* **Aim of the task**
Every record must reappear in the answer exactly as given.
[Start of section]
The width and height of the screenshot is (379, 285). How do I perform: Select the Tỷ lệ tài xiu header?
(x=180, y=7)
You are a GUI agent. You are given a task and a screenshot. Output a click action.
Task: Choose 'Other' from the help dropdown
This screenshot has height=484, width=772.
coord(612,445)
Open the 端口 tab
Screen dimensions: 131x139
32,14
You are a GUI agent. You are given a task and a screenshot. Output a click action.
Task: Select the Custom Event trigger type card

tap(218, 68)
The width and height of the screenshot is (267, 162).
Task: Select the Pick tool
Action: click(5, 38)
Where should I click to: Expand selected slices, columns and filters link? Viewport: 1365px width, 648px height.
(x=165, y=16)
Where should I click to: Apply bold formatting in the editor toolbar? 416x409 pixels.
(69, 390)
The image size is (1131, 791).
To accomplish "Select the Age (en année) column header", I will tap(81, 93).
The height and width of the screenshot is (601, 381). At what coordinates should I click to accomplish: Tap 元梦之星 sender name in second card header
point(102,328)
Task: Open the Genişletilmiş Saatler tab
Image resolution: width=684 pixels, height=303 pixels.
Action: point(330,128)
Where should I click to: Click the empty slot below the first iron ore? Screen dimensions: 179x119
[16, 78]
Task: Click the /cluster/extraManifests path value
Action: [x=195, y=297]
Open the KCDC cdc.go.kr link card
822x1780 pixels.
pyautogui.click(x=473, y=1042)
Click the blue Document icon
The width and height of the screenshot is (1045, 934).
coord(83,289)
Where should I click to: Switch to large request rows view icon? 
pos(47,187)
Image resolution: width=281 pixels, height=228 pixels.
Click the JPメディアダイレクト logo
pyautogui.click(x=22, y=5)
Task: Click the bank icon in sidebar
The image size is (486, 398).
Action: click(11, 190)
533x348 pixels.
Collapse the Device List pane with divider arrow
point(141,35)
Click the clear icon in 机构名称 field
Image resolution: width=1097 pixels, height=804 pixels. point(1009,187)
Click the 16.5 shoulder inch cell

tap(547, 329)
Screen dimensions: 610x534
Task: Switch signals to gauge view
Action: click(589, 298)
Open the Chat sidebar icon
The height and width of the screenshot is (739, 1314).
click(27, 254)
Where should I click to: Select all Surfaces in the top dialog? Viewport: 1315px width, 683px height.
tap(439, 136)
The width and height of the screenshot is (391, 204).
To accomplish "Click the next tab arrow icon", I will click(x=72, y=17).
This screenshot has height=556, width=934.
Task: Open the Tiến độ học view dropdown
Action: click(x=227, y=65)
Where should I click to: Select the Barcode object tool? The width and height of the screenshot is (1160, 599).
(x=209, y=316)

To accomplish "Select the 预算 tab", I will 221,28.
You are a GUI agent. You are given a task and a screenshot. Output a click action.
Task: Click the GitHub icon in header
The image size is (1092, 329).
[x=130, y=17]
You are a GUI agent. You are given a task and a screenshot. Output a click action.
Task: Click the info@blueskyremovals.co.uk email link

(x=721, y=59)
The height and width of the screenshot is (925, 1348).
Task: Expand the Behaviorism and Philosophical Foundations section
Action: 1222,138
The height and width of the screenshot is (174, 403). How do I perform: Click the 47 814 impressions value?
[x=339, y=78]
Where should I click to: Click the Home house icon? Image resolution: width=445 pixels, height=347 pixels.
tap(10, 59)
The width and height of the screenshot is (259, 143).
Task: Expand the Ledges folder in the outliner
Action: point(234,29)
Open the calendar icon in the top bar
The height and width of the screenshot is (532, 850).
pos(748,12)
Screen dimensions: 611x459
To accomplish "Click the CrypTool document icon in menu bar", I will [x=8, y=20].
[End of section]
* **Answer box**
The width and height of the screenshot is (379, 285). How do I perform: Select the Tỷ lệ tài xiu header?
(x=180, y=7)
You are a GUI agent. You are given a task and a screenshot. Output a click action.
Task: Choose 'Other' from the help dropdown
This screenshot has height=484, width=772.
coord(612,445)
Open the 端口 tab
Screen dimensions: 131x139
32,14
You are a GUI agent. You are given a task and a screenshot. Output a click action.
Task: Select the Custom Event trigger type card

tap(218, 68)
The width and height of the screenshot is (267, 162).
Task: Select the Pick tool
Action: click(5, 38)
Where should I click to: Expand selected slices, columns and filters link? Viewport: 1365px width, 648px height.
(x=165, y=16)
Where should I click to: Apply bold formatting in the editor toolbar? 416x409 pixels.
(69, 390)
The image size is (1131, 791).
To accomplish "Select the Age (en année) column header", I will tap(81, 93).
The height and width of the screenshot is (601, 381). At what coordinates should I click to accomplish: Tap 元梦之星 sender name in second card header
point(102,328)
Task: Open the Genişletilmiş Saatler tab
Image resolution: width=684 pixels, height=303 pixels.
Action: point(330,128)
Where should I click to: Click the empty slot below the first iron ore? Screen dimensions: 179x119
[16, 78]
Task: Click the /cluster/extraManifests path value
Action: [x=195, y=297]
Open the KCDC cdc.go.kr link card
822x1780 pixels.
pyautogui.click(x=473, y=1042)
Click the blue Document icon
The width and height of the screenshot is (1045, 934).
coord(83,289)
Where should I click to: Switch to large request rows view icon? 
pos(47,187)
Image resolution: width=281 pixels, height=228 pixels.
Click the JPメディアダイレクト logo
pyautogui.click(x=22, y=5)
Task: Click the bank icon in sidebar
The image size is (486, 398).
Action: click(11, 190)
533x348 pixels.
Collapse the Device List pane with divider arrow
point(141,35)
Click the clear icon in 机构名称 field
Image resolution: width=1097 pixels, height=804 pixels. point(1009,187)
Click the 16.5 shoulder inch cell

tap(547, 329)
Screen dimensions: 610x534
Task: Switch signals to gauge view
Action: click(589, 298)
Open the Chat sidebar icon
The height and width of the screenshot is (739, 1314).
click(27, 254)
Where should I click to: Select all Surfaces in the top dialog? Viewport: 1315px width, 683px height.
tap(439, 136)
The width and height of the screenshot is (391, 204).
To accomplish "Click the next tab arrow icon", I will click(x=72, y=17).
This screenshot has height=556, width=934.
Task: Open the Tiến độ học view dropdown
Action: click(x=227, y=65)
Where should I click to: Select the Barcode object tool? The width and height of the screenshot is (1160, 599).
(x=209, y=316)

To accomplish "Select the 预算 tab", I will 221,28.
You are a GUI agent. You are given a task and a screenshot. Output a click action.
Task: Click the GitHub icon in header
The image size is (1092, 329).
[x=130, y=17]
You are a GUI agent. You are given a task and a screenshot. Output a click action.
Task: Click the info@blueskyremovals.co.uk email link

(x=721, y=59)
The height and width of the screenshot is (925, 1348).
Task: Expand the Behaviorism and Philosophical Foundations section
Action: 1222,138
The height and width of the screenshot is (174, 403). How do I perform: Click the 47 814 impressions value?
[x=339, y=78]
Where should I click to: Click the Home house icon? Image resolution: width=445 pixels, height=347 pixels.
tap(10, 59)
The width and height of the screenshot is (259, 143).
Task: Expand the Ledges folder in the outliner
Action: point(234,29)
Open the calendar icon in the top bar
The height and width of the screenshot is (532, 850).
pos(748,12)
Screen dimensions: 611x459
To accomplish "Click the CrypTool document icon in menu bar", I will [x=8, y=20].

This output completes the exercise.